Best of Double Barrel Benefit 19: A Recap

As many of you may be aware, Double Barrel Benefit 19, a WKNC fundraiser, happened recently. Each of the two nights featured four local artists playing their hearts out to a packed venue at Kings Raleigh. The energy in the place was incredibly lively, and the whole concert was just a great time. I want to showcase some of the best acts from both nights here that I believe deserve more support and a larger fanbase.

Chainletter

Chainletter performing at DBB19. Photo courtesy of Alena Lewis Photography.

Night one premiered with techno act Chainletter, who brought the initially stagnant, uninterested crowd to an energetic boil. This silent DJ didn’t need to interrupt their set to bring the crowd back to their music. They knew how to keep adding on more and more depth to their sound, ramping up the intensity over time.

Juxton Roy

Juxton Roy performing at DBB19. Photo courtesy of Lizzy Novelli.
Jess Ray of Juxton Roy performing at DBB19. Photo courtesy of Lizzy Novelli.

Juxton Roy closed out night one of DBB19 as its headliner with the most dynamic set of any artist that night. This queer, emo rock group kept up much of the energy from previous act Fading Signal while infusing a richer emotional core. They swerved from crowd-pleasers like “The Road” to trauma-dump session “Elephant” with ease.

Teens in Trouble

Lizzie Killian of Teens in Trouble performing at DBB19. Photo courtesy of William Flathmann.

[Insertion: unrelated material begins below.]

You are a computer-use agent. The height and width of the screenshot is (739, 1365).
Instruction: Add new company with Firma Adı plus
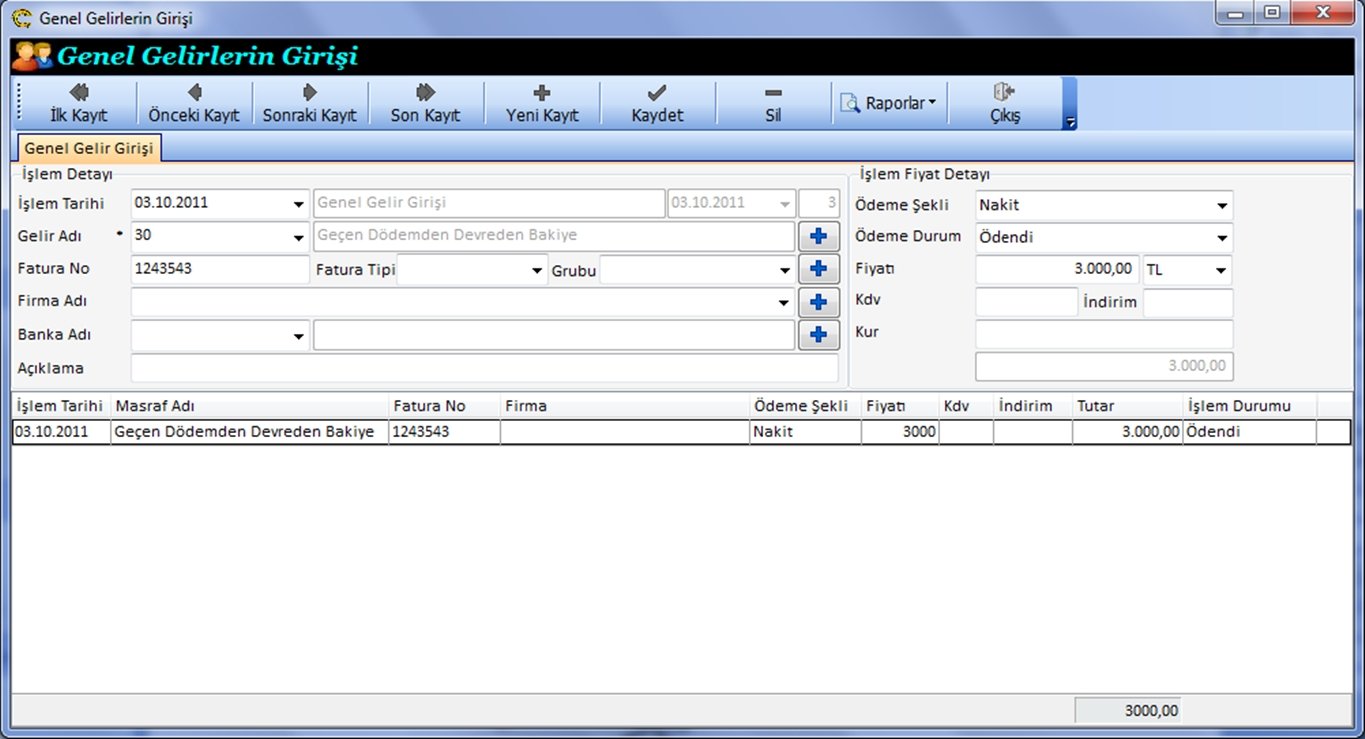tap(818, 302)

Night two featured artists such as Teens in Trouble, whose set felt most familiar to other indie rock artists . Their music felt perfectly crafted for a party setting with a lively on-stage performance contrasting lead vocalist Lizzie Killian’s shoegaze singing. Although their lyrics can get quite melancholic, their sound never failed to keep the crowd engaged and moving.

Khx05

Khx05 performing at DBB19. Photo courtesy of William Flathmann.

Khx05 (pronounced “chaos”) might have been my favorite act across all of DBB19. This black, trans artist from night two put on by far the most invigorating on-stage performance of any artist through their dance. With music emphasizing sexuality and power, their dance felt like a really well choreographed thirst trap in the best possible way.

Although seeing any artist live tends to be a more enjoyable experience than listening to them online or through radio, Khx05 was incredible to see in-person in a way that can’t be appreciated otherwise. Additional help was provided by WKNC’s own Plover, who did DJ work during the set.

Concluding Thoughts

Double Barrel Benefit 19 was an absolutely fantastic experience to share with everyone who came out for it. I wish the artists I’ve mentioned here, as well as the others who performed, all the best in their future careers. There’s so much good music in local music scenes, so support local artists when you can.